La Corporación Federal de Seguro de Depósitos (FDCI por su sigla en inglés) y la Red contra los Delitos Financieros (FINCEN por su sigla en inglés) multaron al First Bank of Delaware con U$15 millones de dólares tras hallar inconsistencias en sus reportes de operaciones sospechosas, la capacitación del personal y el monitoreo de transacciones.

 


 

Análisis general

El pasado 19 de noviembre la FDCI y FINCEN dieron a conocer a través de un informe de trece páginas que el First Bank of Delaware fue objeto de una multa de U$15 millones de dólares (más de 27 mil millones de pesos colombianos) por serias inconsistencias en su sistema de prevención del lavado de activos. Las fallas encontradas fueron específicamente las siguientes:

 

  • No reportar operaciones sospechosas
  • No proporcionar capacitación al personal.
  • No realizar auditorias adecuadas al sistema de prevención LA/FT.
  • No monitoreo de las transacciones.

 

Según Martin J. Gruenberg, presidente de la FDCI, ‘‘esta multa pone de relieve la importancia de contar con fuertes controles internos que aseguren el cumplimiento de las leyes contra el lavado de activos’’. Además, resaltó que ‘‘la eficacia en los programas de prevención del lavado de activos (de todas las entidades financieras) es vital para proteger el sistema financiero de Estados Unidos’’.

A su turno, Jennifer Shasky Calvery, directora de FINCEN, afirmó que ‘‘para ganar dinero, el First Bank of Delaware asumió varios riesgos y optó por hacer caso omiso de sus responsabilidades’’.

 

Las fallas en concreto

No entrega de ROS

Sobre el no reporte de operaciones sospechosas, la FDCI y FINCEN observaron que ‘‘la ausencia de un programa eficaz contra el lavado de activos dio lugar a numerosas violaciones de la norma de ROS. Además, la debilidad de los controles internos dieron lugar a un fracaso mayúsculo en la capacidad del banco para detectar con eficacia dichas operaciones’’.
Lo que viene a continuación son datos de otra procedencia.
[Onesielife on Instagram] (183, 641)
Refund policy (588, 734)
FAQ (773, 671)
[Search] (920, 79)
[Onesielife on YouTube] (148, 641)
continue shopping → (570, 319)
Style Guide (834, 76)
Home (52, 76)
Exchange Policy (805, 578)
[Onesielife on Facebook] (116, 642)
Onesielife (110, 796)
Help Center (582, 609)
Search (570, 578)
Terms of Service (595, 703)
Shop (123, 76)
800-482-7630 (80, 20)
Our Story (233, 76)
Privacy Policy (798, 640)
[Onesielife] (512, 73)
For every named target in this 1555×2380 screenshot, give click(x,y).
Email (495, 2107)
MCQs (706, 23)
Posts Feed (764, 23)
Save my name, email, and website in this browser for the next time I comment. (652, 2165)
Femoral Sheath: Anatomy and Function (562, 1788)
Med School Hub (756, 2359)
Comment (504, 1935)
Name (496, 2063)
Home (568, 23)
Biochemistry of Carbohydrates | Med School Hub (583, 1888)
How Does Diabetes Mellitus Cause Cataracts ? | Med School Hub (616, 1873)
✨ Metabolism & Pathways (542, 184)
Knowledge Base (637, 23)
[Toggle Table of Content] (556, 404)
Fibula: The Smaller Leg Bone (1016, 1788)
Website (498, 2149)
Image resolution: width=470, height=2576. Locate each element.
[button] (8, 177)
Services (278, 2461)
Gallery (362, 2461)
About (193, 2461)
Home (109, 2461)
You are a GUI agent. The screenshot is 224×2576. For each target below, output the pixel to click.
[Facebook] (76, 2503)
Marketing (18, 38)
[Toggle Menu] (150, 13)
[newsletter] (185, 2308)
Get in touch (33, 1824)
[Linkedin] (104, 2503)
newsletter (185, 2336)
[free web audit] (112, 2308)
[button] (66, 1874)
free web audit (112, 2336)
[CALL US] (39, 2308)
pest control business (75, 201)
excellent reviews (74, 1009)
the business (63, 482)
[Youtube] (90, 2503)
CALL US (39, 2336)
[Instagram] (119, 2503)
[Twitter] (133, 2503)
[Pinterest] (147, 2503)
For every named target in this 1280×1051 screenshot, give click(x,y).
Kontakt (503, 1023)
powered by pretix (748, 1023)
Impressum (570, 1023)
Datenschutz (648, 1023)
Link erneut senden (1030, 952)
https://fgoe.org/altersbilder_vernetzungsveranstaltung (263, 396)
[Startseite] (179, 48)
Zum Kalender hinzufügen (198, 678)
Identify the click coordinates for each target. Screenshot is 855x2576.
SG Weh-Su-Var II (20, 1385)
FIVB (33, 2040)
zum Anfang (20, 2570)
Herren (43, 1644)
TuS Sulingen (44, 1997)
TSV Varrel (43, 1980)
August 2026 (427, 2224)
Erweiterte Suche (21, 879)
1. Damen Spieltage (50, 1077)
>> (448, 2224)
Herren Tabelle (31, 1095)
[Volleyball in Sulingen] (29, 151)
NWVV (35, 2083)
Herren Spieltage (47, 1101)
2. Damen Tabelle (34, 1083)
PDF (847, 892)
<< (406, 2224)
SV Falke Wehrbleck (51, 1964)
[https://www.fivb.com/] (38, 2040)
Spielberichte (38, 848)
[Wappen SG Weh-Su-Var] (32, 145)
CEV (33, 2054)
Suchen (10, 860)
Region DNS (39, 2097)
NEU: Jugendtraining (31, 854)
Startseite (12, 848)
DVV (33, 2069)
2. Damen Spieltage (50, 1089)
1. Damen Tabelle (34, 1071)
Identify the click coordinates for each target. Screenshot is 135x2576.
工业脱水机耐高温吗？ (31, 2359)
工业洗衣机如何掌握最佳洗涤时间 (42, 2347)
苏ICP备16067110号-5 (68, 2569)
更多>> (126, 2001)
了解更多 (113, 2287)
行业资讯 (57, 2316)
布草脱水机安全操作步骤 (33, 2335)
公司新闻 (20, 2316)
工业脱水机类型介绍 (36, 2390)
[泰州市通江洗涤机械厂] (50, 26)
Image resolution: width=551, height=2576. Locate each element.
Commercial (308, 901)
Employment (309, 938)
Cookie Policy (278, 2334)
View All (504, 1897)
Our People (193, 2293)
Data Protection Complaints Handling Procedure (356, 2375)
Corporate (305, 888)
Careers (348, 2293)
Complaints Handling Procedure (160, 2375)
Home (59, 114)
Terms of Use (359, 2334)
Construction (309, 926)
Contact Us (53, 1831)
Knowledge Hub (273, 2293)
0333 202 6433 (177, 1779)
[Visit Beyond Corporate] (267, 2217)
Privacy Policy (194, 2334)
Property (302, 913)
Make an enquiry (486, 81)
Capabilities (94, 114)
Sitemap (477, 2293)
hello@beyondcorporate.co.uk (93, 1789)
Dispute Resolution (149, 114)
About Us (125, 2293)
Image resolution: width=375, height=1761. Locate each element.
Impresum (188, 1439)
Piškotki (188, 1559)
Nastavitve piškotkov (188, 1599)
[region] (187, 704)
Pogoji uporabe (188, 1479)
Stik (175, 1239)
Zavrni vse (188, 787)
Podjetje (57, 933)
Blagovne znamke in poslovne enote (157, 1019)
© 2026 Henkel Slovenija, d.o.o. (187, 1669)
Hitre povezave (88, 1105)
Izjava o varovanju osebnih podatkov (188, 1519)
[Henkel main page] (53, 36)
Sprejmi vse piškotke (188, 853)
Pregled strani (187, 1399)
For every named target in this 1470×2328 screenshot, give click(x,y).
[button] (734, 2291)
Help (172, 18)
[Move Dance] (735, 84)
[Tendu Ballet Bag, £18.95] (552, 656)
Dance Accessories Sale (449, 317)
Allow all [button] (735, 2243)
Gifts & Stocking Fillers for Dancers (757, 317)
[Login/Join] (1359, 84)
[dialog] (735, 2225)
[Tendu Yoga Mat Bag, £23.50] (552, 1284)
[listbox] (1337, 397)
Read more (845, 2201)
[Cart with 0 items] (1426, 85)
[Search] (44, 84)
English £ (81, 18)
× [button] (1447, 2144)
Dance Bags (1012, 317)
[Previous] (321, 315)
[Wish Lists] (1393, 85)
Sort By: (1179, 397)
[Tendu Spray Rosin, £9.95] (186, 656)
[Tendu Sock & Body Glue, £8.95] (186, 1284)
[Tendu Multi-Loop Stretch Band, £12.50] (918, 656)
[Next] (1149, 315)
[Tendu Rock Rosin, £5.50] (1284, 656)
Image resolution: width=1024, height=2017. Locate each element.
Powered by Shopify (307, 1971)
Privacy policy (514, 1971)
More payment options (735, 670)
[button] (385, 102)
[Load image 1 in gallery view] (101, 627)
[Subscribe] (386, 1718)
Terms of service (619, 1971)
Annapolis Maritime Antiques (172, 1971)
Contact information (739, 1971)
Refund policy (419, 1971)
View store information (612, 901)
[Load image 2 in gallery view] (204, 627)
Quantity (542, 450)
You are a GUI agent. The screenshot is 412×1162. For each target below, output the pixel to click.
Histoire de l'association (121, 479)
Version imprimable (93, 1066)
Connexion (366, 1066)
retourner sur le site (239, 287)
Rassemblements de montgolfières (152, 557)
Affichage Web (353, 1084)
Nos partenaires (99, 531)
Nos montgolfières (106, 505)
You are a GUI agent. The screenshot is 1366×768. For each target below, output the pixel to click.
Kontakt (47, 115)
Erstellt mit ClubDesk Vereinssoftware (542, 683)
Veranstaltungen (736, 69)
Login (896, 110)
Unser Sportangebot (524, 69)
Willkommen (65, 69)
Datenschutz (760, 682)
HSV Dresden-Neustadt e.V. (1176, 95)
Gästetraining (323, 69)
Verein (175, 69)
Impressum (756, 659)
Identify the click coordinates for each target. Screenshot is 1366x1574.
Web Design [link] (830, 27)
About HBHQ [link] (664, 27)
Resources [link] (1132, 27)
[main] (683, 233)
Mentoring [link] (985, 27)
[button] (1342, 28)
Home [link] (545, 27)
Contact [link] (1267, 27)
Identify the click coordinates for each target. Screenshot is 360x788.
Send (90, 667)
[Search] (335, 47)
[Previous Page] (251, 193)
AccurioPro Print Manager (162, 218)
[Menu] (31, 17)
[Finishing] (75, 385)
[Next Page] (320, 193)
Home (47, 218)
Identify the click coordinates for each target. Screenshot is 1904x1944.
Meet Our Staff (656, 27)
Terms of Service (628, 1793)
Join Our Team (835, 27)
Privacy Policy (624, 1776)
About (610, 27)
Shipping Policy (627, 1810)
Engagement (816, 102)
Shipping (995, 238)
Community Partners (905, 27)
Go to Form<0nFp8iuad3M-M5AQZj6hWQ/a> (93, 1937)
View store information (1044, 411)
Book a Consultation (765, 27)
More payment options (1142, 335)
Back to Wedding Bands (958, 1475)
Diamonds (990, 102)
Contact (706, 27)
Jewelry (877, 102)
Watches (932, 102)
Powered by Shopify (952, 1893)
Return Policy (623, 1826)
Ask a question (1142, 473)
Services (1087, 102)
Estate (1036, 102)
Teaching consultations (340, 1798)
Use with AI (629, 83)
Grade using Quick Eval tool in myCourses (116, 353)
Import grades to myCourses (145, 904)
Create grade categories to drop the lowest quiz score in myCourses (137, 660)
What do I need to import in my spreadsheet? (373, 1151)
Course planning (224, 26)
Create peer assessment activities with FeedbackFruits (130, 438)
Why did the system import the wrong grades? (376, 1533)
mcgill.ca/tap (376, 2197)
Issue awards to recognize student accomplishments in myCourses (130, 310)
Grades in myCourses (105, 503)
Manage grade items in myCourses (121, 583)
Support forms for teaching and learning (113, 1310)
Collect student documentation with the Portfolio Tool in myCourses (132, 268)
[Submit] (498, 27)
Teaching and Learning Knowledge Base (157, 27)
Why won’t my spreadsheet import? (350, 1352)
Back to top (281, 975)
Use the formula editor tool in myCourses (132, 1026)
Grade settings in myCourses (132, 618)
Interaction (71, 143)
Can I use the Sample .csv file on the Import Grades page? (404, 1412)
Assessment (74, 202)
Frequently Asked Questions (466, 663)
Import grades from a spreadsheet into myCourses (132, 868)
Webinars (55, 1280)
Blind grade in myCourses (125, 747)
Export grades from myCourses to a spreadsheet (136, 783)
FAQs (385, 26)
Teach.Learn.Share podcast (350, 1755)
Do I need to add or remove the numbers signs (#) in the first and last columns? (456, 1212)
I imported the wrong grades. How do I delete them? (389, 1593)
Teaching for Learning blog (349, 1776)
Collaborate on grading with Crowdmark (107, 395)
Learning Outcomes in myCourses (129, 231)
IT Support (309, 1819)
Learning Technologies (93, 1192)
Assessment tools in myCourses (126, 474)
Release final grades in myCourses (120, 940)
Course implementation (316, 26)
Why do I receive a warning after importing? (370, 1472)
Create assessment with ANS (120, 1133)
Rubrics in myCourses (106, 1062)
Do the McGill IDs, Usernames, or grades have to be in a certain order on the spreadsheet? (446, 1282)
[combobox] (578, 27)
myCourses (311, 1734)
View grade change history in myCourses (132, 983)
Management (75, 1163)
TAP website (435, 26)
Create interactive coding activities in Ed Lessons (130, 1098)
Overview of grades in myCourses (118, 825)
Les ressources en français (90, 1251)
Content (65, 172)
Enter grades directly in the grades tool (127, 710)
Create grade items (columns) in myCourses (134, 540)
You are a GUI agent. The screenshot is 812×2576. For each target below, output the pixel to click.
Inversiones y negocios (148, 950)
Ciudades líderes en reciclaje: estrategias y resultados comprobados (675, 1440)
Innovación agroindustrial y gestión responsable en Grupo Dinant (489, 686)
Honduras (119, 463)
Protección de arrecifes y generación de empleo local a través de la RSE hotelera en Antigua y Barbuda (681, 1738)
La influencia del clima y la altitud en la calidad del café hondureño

En igual sentido, observan que ‘‘la administración del banco no aplicó los procedimientos necesarios para identificar las actividades sospechosas asociadas con procesadores de pagos de terceros’’.

Para ilustrar de mejor manera esta anomalía, el informe revela que el First Bank no detectó la actividad sospechosa de un cliente que realizó transacciones a través de cuentas de la entidad por un valor superior a U$64 millones de dólares durante 2010.

 

Falta de capacitación

El informe señala que ‘‘el banco no se aseguró de que su personal fuera capacitado adecuadamente para dar cumplimiento a la norma de prevención del lavado de activos’’, además, indica que el entrenamiento ‘‘debió ser acorde con las líneas de negocio no tradicionales del banco’’.

El documento señala que ‘‘la falta de entrenamiento apropiado para el perfil de riesgo del banco lo hizo vulnerable a la circulación de dinero ilegal’’.

 

Malas auditorías

Las auditorías del banco no identificaron los riesgos que implicó su entrada en productos bancarios, servicios y líneas de negocio no tradicionales.

El alcance de la mencionada revisión falló en reconocer el elevado riesgo asociado con el perfil del banco, en razón de las transacciones cada vez más complejas y voluminosas que se realizaban.

 

Fallas en el monitoreo de transacciones

Si bien el sistema de detección del banco permitió realizar la calificación de riesgo de los clientes, esa herramienta no se utilizó adecuadamente.

Por otra parte, el sistema sólo identificó desviaciones monetarias de los clientes a partir de un promedio general, pero no permitía hacer comparaciones de las operaciones del cliente con el histórico de sus transacciones para identificar posibles inconsistencias.